You've already got an alternative to this, where you calculate alla and allc as lists. Using sets may be slightly more efficient, but it probably doesn't matter too much for small amounts of data. Another, more clear, way to do it would be:
alla = set()
allc = set()
for key in animaldict: # note, iterating over a dict yields the keys!
a, c = key # unpack the tuple key
alla.add(a)
allc.add(c)
The second line you were asking about does some averaging and combines the results into a giant string which it prints out. It is really bad programming style to cram so much into one line. And in fact, it does some needless stuff which makes it even more confusing. Here it is, with a couple of line breaks added to make it all fit on the screen at once.
print('\n'.join(['\t'.join((c,str(sum(animaldictionary.get(ac,0)
for a in alla for ac in ((a,c,),))//12)
)) for c in sorted(allc)]))
The innermost piece of this is for ac in ((a,c,),). This is silly, since it's a loop over a 1-element tuple. It's a way of renaming the tuple (a,c) to ac, but it is very confusing and unnecessary.
If we replace the one use of ac with the tuple explicitly written out, the new innermost piece is animaldictionary.get((a,c),0). This is a special way of writing animaldictionary[(a, c)] but without running the risk of causing a KeyError to be raised if (a, c) is not in the dictionary. Instead, the default value of 0 (passed in to get) will be returned for non-existant keys.
That get call is wrapped up in this: (getcall for a in alla). This is a generator expression that gets all the values from the dictionary with a given c value in the key
(with a default of zero if the value is not present).

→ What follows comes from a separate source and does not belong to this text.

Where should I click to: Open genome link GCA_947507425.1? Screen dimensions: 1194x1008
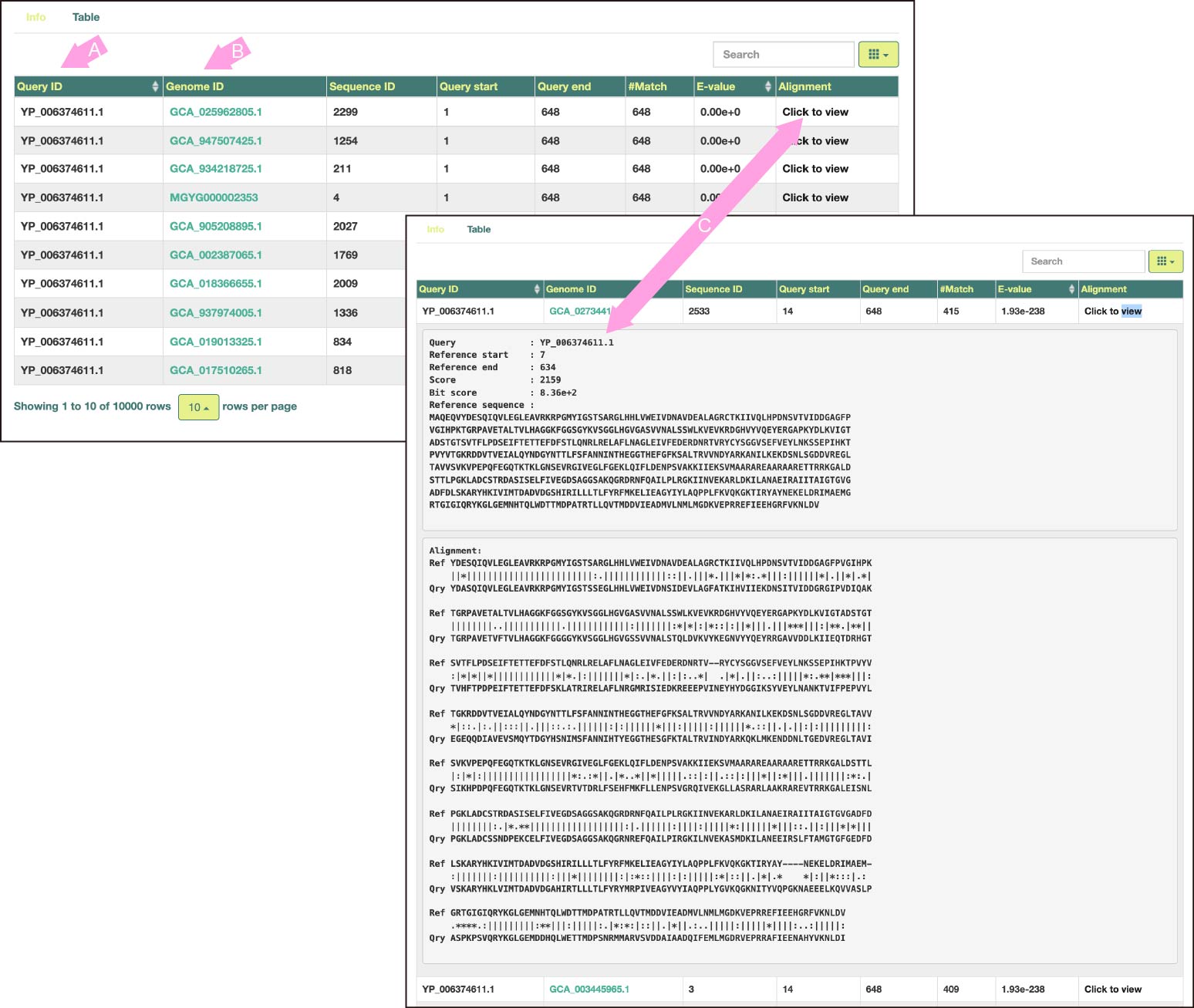pyautogui.click(x=216, y=141)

The next step is taking the average of the values in the previous generator expression: sum(genexp)//12. This is pretty straightforward, though you should note that using // for division always rounds down to the next integer. If you want a more precise floating point value, use just /.
The next part is a call to '\t'.join, with an argument that is a single (c, avg) tuple. This is an awkward construction that could be more clearly written as c+"\t"+str(avg) or "{}\t{}".format(c, avg). All of these result in a string containing the c value, a tab character and the string form of the average calcualted above.

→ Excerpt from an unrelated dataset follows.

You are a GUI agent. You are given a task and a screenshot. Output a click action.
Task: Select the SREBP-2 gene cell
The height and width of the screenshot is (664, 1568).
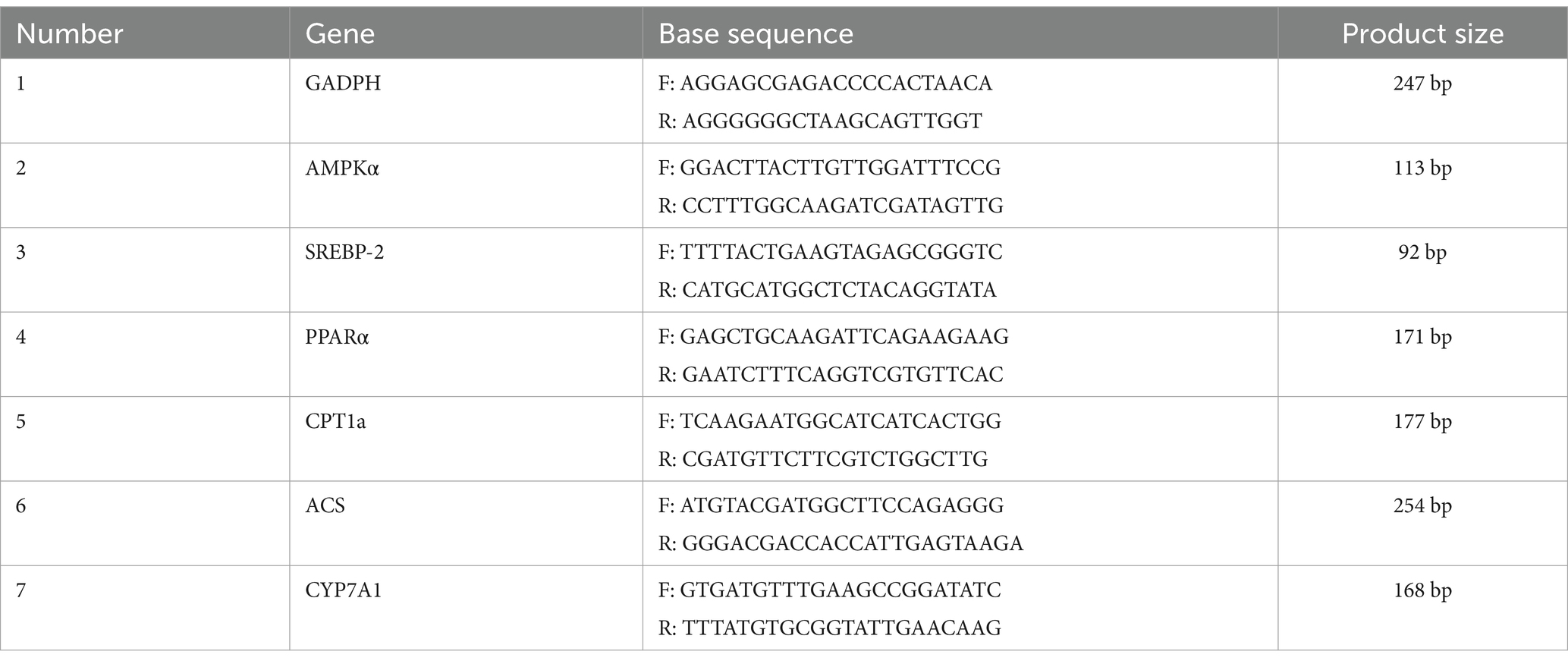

The next step is a list comprehension, [joinedstr for c in sorted(allc)] (where joinedstr is the join call in the previous step). Using a list comprehension here is a bit odd, since there's no need for a list (a generator expression would do just as well).
Finally, the list comprehension is joined with newlines and printed: print("\n".join(listcomp)). This is straightforward.
Anyway, this whole mess can be rewritten in a much clearer way, by using a few variables and printing each line separately in a loop:
for c in sorted(allc):
total_values = sum(animaldictionary.get((a,c),0) for a in alla)
average = total_values // 12
print("{}\t{}".format(c, average))
To finish, I have some general suggestions.
First, your data structure may not be optimal for the uses you are making of you data. Rather than having animaldict be a dictionary with (a,c) keys, it might make more sense to have a nested structure, where you index each level separately. That is, animaldict[a][c]. It might even make sense to have a second dictionaries containing the same values indexed in the reverse order (e.g. one is indexed [a][c] while another is indexed [c][a]). With this approach you might not need the alla and allc lists for iterating (you'd just loop over the contents of the main dictionary directly).
My second suggestion is about code style. Many of your variables are named poorly, either because their names don't have any meaning (e.g. c) or where the names imply a meaning that is incorrect. The most glaring issue is your key and value variables, which in fact unpack two pieces of the key (AKA a and c). In other situations you can get keys and values together, but only when you are iterating over a dictionary's items() view rather than on the dictionary directly.